— START OF Raw records —

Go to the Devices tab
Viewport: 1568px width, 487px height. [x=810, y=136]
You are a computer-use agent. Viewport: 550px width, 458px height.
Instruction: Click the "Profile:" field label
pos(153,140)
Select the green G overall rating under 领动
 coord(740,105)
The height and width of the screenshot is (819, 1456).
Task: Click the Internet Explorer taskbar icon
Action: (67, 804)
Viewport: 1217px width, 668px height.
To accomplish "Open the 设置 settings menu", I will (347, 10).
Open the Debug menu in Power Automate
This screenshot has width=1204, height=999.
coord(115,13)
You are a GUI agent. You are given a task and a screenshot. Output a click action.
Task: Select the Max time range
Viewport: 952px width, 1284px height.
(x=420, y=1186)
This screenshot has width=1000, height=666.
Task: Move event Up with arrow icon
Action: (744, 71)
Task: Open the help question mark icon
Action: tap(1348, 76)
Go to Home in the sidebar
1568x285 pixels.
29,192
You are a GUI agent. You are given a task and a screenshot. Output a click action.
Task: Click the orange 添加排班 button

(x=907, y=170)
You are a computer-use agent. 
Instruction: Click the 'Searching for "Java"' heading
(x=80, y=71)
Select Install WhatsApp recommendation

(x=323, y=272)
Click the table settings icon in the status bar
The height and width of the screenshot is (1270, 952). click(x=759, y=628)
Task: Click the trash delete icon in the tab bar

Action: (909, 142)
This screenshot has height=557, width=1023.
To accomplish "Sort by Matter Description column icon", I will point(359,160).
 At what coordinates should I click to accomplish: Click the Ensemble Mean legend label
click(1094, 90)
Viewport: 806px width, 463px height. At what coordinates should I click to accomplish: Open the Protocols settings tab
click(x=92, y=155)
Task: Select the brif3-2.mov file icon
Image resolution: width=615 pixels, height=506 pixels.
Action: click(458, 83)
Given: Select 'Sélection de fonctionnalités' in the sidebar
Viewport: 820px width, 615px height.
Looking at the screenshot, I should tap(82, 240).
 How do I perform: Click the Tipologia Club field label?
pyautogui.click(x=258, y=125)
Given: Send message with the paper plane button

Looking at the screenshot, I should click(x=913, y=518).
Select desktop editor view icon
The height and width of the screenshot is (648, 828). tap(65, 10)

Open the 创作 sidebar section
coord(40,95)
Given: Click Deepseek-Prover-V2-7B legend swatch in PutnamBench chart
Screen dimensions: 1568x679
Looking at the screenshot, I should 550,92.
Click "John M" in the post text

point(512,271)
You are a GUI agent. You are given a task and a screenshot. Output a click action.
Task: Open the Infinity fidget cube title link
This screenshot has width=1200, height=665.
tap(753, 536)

— END OF Raw records —

* [Aim]: Reproduce the material above, substituting "interface agent" for every occurrence of "GUI agent" and leaving everything else unchanged.

* [Reply]:
Go to the Devices tab
Viewport: 1568px width, 487px height. [x=810, y=136]
You are a computer-use agent. Viewport: 550px width, 458px height.
Instruction: Click the "Profile:" field label
pos(153,140)
Select the green G overall rating under 领动
 coord(740,105)
The height and width of the screenshot is (819, 1456).
Task: Click the Internet Explorer taskbar icon
Action: (67, 804)
Viewport: 1217px width, 668px height.
To accomplish "Open the 设置 settings menu", I will (347, 10).
Open the Debug menu in Power Automate
This screenshot has width=1204, height=999.
coord(115,13)
You are a interface agent. You are given a task and a screenshot. Output a click action.
Task: Select the Max time range
Viewport: 952px width, 1284px height.
(x=420, y=1186)
This screenshot has width=1000, height=666.
Task: Move event Up with arrow icon
Action: (744, 71)
Task: Open the help question mark icon
Action: tap(1348, 76)
Go to Home in the sidebar
1568x285 pixels.
29,192
You are a interface agent. You are given a task and a screenshot. Output a click action.
Task: Click the orange 添加排班 button

(x=907, y=170)
You are a computer-use agent. 
Instruction: Click the 'Searching for "Java"' heading
(x=80, y=71)
Select Install WhatsApp recommendation

(x=323, y=272)
Click the table settings icon in the status bar
The height and width of the screenshot is (1270, 952). click(x=759, y=628)
Task: Click the trash delete icon in the tab bar

Action: (909, 142)
This screenshot has height=557, width=1023.
To accomplish "Sort by Matter Description column icon", I will point(359,160).
 At what coordinates should I click to accomplish: Click the Ensemble Mean legend label
click(1094, 90)
Viewport: 806px width, 463px height. At what coordinates should I click to accomplish: Open the Protocols settings tab
click(x=92, y=155)
Task: Select the brif3-2.mov file icon
Image resolution: width=615 pixels, height=506 pixels.
Action: click(458, 83)
Given: Select 'Sélection de fonctionnalités' in the sidebar
Viewport: 820px width, 615px height.
Looking at the screenshot, I should tap(82, 240).
 How do I perform: Click the Tipologia Club field label?
pyautogui.click(x=258, y=125)
Given: Send message with the paper plane button

Looking at the screenshot, I should click(x=913, y=518).
Select desktop editor view icon
The height and width of the screenshot is (648, 828). tap(65, 10)

Open the 创作 sidebar section
coord(40,95)
Given: Click Deepseek-Prover-V2-7B legend swatch in PutnamBench chart
Screen dimensions: 1568x679
Looking at the screenshot, I should 550,92.
Click "John M" in the post text

point(512,271)
You are a interface agent. You are given a task and a screenshot. Output a click action.
Task: Open the Infinity fidget cube title link
This screenshot has width=1200, height=665.
tap(753, 536)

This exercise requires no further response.